Cycling is cleaner and safer, so don’t tax the bikes
Thursday, 14th June 2018
• IN her letter suggesting that bicycles should be subject to tax, Geralda Dennison asks: “Why not think of something along these lines?”, (We can keep tabs on cyclists with this easy system, June 7).
Well, currently, tax is applied to motor vehicles. Enclosed motor vehicles cause considerable amount of wear on the roads, whereas that from cycles (and skateboards, scooters, etc) is negligible.
Motor vehicles also emit pollutants and consume vast amounts of fossil fuels – and in the main for journeys for which using a car is really not necessary.

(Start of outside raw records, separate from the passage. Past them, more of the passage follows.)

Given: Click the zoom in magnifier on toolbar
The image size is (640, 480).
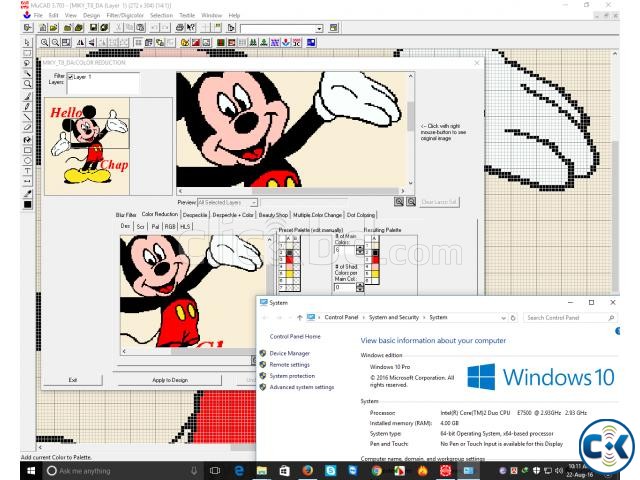Looking at the screenshot, I should tap(43, 43).
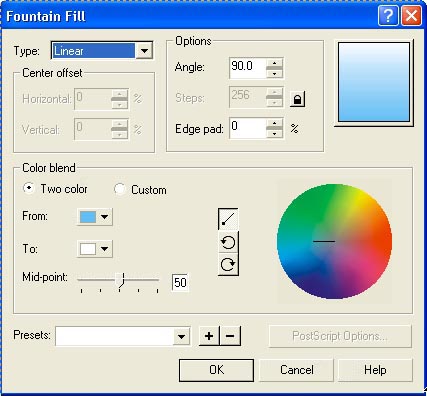The height and width of the screenshot is (396, 427).
Task: Increase Angle value with up arrow
Action: pos(275,63)
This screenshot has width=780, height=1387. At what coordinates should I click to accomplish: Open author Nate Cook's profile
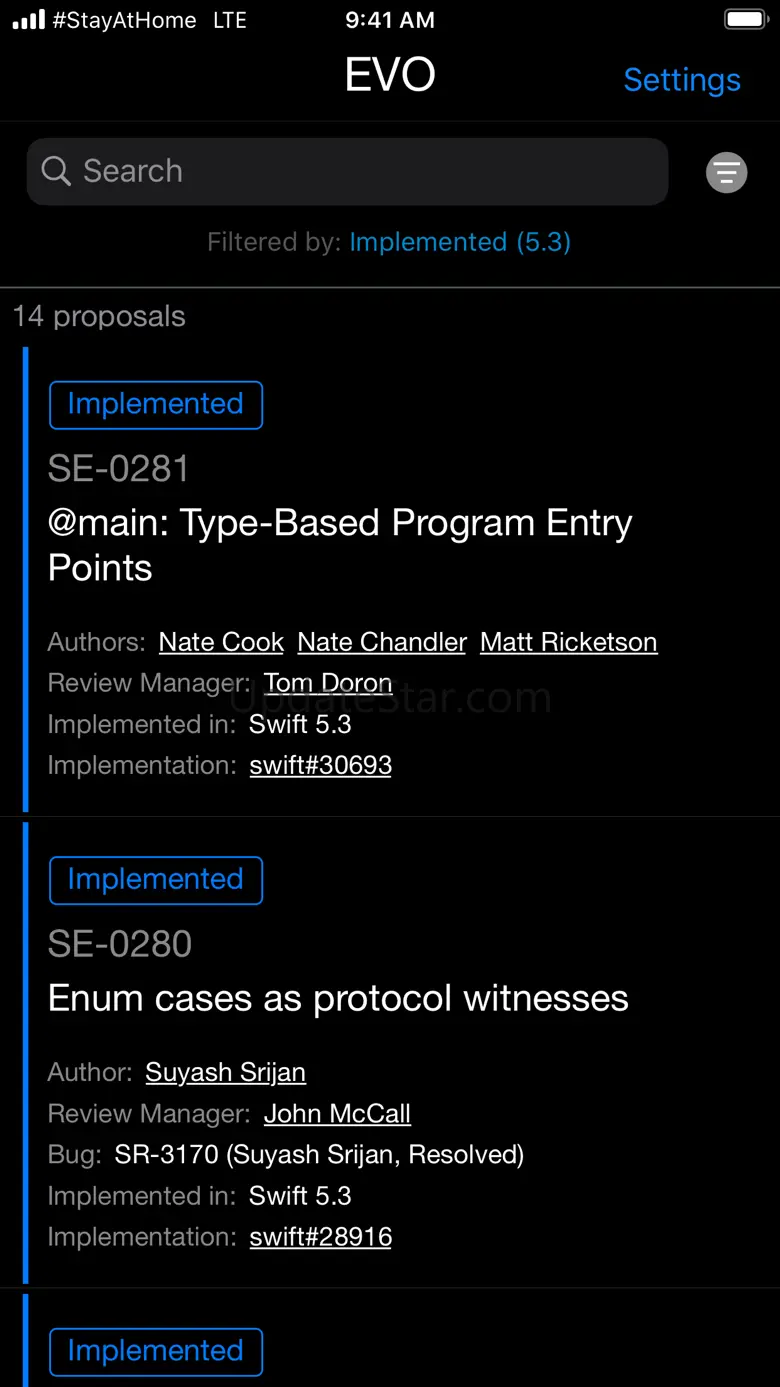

There are short and long-term costs associated with cleaning up or mitigating pollution, so it is right a tax be applied. But bikes are zero-emission vehicles, that also benefit the health of the user, thereby lessening the burden on a strained health service.
And, as has been reported time and again in these pages, when we get behind the wheel, we become killing machines.
The opportunity of cycling gets people out of cars and consequently dramatically reduces the possibility of fatality or serious injury. In other words, in the majority of cases, private motorised transport is completely unfit for purpose in the modern urban environment.
Cycling is an incredibly efficient solution to urban transport issues and it is important that it is encouraged as much as possible. Placing a tax on cycles would only serve to discourage, not encourage, sustainable transport.